(Entries shown begins)
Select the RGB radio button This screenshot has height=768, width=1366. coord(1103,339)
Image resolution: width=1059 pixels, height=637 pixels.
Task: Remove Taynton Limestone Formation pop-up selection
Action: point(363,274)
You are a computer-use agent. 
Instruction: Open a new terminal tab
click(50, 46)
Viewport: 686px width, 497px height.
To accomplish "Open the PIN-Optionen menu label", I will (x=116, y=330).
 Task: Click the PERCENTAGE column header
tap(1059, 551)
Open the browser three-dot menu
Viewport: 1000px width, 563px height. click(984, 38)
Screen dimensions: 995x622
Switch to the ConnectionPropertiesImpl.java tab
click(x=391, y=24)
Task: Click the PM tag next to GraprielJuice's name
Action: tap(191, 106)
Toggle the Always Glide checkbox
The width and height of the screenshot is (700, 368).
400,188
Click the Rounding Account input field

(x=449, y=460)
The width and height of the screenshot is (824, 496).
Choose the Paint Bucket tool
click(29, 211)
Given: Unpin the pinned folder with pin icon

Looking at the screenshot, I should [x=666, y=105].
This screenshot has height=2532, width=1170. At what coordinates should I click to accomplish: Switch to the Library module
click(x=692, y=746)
(Entries shown ends)
◆ **Requirement**: Every line from the one that holds "Open the browser three-dot menu" to the end of the data above should be given again exactly, with that line and the last one both kept.

◆ **Reply**:
Open the browser three-dot menu
Viewport: 1000px width, 563px height. click(984, 38)
Screen dimensions: 995x622
Switch to the ConnectionPropertiesImpl.java tab
click(x=391, y=24)
Task: Click the PM tag next to GraprielJuice's name
Action: tap(191, 106)
Toggle the Always Glide checkbox
The width and height of the screenshot is (700, 368).
400,188
Click the Rounding Account input field

(x=449, y=460)
The width and height of the screenshot is (824, 496).
Choose the Paint Bucket tool
click(29, 211)
Given: Unpin the pinned folder with pin icon

Looking at the screenshot, I should [x=666, y=105].
This screenshot has height=2532, width=1170. At what coordinates should I click to accomplish: Switch to the Library module
click(x=692, y=746)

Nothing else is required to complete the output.